Page excerpt:

I wrote a little benchmark and for the sizes in your problem we are > 10x slower than Torch's conv2d. CC @jagrit06 who will hopefully have some time to work on this in the near future.
import numpy as np
import torch.nn.functional
import mlx.core as mx
import time
### Time Torch
T = np.random.randn(1000, 1000).astype(np.float32)
W = np.array([[0, 1, 0], [1, -4, 1], [0, 1, 0]], np.float32)
T = T.reshape(1, 1, 1000, 1000)
W = W.reshape(1, 1, 3, 3)
device = torch.device("mps")
T = torch.tensor(T).to(device)
W = torch.tensor(W).to(device)
for _ in range(5):
T = torch.nn.functional.conv2d(T, W, padding="same")
torch.mps.synchronize()
tic = time.time()
for _ in range(100):
T = torch.nn.functional.conv2d(T, W, padding="same")
torch.mps.synchronize()
toc = time.time()
print(f"Torch: {toc - tic}")
### Time MLX
T = np.random.randn(1000, 1000).astype(np.float32).reshape(1, 1000, 1000, 1)
W = np.array([[0, 1, 0], [1, -4, 1], [0, 1, 0]], np.float32).reshape(1, 3, 3, 1)
T = mx.array(T)
W = mx.array(W)
for _ in range(5):
T = mx.conv2d(T, W, padding=(1, 1))
mx.eval(T)
tic = time.time()
for _ in range(100):
T = mx.conv2d(T, W, padding=(1, 1))
mx.eval(T)
toc = time.time()
print(f"MLX: {toc - tic}")
it might be useful to have a section of examples on engineering/physics applications
That's a great idea! We could potentially put a physics/
directory in the MLX examples repo, or make something standalone. Since I don't know much about those use cases, if you're are interested in this, maybe a good starting point is to make your own repo with some of these examples + comments / explanations, and we can go from there.
Great it would be awesome to have a fast conv2d, but I do realize how full your hands are right now, it is actually amazing how fast things are progressing @jagrit06
I forked the repo and will try to create a library of engineering/physics examples of increasing complexity and once I have sufficient material in place you could review and decide whether to merge or keep it separate.
Forgive my ignorance, but I'm trying to understand the following: if you move the
torch.mps.synchronize()
and mx.eval(T)
statements after the respective toc = time.time()
actually MLX is way faster (30X). Does this mean that MLX is faster in creating the comp graphs but MLX conv2D is slower when it is time to do the actual computation? @awni
import numpy as np
import torch.nn.functional
import mlx.core as mx
import time
### Time Torch
T = np.random.randn(1000, 1000).astype(np.float32)
W = np.array([[0, 1, 0], [1, -4, 1], [0, 1, 0]], np.float32)
T = T.reshape(1, 1, 1000, 1000)
W = W.reshape(1, 1, 3, 3)
device = torch.device("mps")
T = torch.tensor(T).to(device)
W = torch.tensor(W).to(device)

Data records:
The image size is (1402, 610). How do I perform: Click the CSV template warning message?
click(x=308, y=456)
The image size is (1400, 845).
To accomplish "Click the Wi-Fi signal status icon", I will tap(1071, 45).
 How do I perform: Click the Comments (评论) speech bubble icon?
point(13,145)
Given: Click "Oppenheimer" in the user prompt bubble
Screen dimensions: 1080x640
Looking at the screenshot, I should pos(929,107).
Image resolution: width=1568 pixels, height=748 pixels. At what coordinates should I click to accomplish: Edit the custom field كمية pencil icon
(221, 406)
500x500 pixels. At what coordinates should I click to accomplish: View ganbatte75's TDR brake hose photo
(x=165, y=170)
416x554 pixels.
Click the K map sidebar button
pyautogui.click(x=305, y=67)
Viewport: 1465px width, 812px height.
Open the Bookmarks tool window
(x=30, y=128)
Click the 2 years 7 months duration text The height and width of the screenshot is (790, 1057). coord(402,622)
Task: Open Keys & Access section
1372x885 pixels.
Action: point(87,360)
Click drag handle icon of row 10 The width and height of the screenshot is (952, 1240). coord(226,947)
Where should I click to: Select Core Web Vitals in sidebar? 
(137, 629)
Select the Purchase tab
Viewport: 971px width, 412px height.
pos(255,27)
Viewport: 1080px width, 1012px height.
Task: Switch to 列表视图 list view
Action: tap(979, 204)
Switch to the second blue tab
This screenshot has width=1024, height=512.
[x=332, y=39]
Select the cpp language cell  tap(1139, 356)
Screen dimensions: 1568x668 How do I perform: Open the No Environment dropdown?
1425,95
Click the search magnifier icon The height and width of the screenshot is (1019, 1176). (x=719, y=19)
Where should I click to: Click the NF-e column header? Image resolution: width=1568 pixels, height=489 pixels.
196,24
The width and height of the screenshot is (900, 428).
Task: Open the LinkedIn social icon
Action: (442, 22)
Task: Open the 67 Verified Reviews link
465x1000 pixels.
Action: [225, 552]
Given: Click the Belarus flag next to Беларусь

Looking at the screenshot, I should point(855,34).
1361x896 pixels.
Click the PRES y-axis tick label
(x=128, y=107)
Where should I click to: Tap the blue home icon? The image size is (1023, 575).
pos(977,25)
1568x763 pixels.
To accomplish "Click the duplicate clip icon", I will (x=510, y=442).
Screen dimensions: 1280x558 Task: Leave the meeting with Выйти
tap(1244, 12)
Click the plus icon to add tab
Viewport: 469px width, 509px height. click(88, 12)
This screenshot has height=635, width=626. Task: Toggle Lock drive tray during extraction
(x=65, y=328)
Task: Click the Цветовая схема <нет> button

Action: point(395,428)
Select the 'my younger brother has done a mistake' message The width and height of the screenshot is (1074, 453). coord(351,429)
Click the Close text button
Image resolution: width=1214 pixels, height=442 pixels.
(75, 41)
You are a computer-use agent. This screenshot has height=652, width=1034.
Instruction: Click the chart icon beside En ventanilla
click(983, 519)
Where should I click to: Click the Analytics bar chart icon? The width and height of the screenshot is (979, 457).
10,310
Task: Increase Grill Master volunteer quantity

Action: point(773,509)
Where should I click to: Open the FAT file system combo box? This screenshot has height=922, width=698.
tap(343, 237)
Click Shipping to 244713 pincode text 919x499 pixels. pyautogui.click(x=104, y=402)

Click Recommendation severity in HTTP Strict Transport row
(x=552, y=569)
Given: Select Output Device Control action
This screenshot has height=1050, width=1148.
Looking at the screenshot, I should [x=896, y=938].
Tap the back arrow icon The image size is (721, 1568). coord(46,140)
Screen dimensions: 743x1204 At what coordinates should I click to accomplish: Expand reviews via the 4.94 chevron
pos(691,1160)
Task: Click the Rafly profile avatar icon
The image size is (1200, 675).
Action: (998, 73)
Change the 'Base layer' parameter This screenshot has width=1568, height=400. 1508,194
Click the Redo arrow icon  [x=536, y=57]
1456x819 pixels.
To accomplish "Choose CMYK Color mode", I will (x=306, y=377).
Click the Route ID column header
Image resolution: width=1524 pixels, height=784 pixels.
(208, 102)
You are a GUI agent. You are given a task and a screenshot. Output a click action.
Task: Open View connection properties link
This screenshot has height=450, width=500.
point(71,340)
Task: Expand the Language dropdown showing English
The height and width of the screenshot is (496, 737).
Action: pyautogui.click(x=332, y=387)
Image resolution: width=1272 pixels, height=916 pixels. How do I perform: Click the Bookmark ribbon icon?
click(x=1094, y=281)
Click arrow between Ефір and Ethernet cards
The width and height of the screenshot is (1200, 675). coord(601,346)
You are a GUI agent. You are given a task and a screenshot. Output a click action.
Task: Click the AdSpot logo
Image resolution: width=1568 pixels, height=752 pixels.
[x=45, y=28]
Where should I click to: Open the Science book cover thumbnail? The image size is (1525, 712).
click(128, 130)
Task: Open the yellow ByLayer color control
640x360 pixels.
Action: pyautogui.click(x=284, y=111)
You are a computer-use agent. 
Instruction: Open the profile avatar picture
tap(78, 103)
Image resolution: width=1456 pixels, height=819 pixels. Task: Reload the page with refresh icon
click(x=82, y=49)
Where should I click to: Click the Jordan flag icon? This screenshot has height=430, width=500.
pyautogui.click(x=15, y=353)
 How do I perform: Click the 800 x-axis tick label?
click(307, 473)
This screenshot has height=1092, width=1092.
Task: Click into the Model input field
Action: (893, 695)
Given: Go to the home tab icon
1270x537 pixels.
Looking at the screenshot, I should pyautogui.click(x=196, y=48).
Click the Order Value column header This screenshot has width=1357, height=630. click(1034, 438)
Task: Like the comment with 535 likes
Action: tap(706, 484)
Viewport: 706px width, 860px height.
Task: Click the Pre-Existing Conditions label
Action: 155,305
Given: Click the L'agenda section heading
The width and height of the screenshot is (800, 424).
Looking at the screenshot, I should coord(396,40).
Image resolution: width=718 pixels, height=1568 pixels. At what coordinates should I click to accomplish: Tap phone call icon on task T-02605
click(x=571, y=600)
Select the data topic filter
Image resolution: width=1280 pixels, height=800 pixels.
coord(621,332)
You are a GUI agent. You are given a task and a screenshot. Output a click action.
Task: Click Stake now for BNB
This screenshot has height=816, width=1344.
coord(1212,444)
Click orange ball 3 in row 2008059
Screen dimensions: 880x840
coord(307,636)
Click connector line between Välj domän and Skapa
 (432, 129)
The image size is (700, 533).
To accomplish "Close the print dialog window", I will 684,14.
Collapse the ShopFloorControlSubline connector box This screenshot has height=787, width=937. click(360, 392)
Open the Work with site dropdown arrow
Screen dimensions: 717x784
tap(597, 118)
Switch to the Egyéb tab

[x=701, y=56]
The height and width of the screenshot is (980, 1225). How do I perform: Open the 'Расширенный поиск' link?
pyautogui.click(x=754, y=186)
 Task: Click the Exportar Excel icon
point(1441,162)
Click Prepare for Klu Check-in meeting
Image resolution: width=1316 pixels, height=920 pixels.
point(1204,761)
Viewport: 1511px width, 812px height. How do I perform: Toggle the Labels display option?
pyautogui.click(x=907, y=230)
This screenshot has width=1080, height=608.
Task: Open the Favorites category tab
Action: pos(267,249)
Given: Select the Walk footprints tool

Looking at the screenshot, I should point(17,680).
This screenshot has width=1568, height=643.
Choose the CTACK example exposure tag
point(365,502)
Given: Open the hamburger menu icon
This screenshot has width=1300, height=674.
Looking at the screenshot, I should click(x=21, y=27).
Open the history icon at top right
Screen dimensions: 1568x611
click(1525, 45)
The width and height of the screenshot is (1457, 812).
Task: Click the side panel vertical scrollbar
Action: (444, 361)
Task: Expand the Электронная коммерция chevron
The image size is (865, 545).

Instructions to follow:
Carry the conv2d benchmark thread forward from the point where it stops. These entries come from a separate source, unrelated to the conv2d benchmark thread.

Final result:
for _ in range(5):
T = torch.nn.functional.conv2d(T, W, padding="same")
torch.mps.synchronize()
tic = time.time()
for _ in range(100):
T = torch.nn.functional.conv2d(T, W, padding="same")
toc = time.time()
torch.mps.synchronize()
print(f"Torch: {toc - tic}")
### Time MLX
T = np.random.randn(1000, 1000).astype(np.float32).reshape(1, 1000, 1000, 1)
W = np.array([[0, 1, 0], [1, -4, 1], [0, 1, 0]], np.float32).reshape(1, 3, 3, 1)
T = mx.array(T)
W = mx.array(W)
for _ in range(5):
T = mx.conv2d(T, W, padding=(1, 1))
mx.eval(T)
tic = time.time()
for _ in range(100):
T = mx.conv2d(T, W, padding=(1, 1))
toc = time.time()
mx.eval(T)
print(f"MLX: {toc - tic}")
Torch: 0.005361795425415039
MLX: 0.00016999244689941406
Process finished with exit code 0
Does this mean that MLX is faster in creating the comp graphs but MLX conv2D is slower when it is time to do the actual computation?
Exactly right.
To add to the conversation about conv2D - it's a process of creating and optimizing many specialization Even currently, the shapes that our Winograd conv supports will run faster than alternatives It's work in progress to get a wider range of shapes to good speeds and it is no small priority for us!
So great to hear and much appreciated!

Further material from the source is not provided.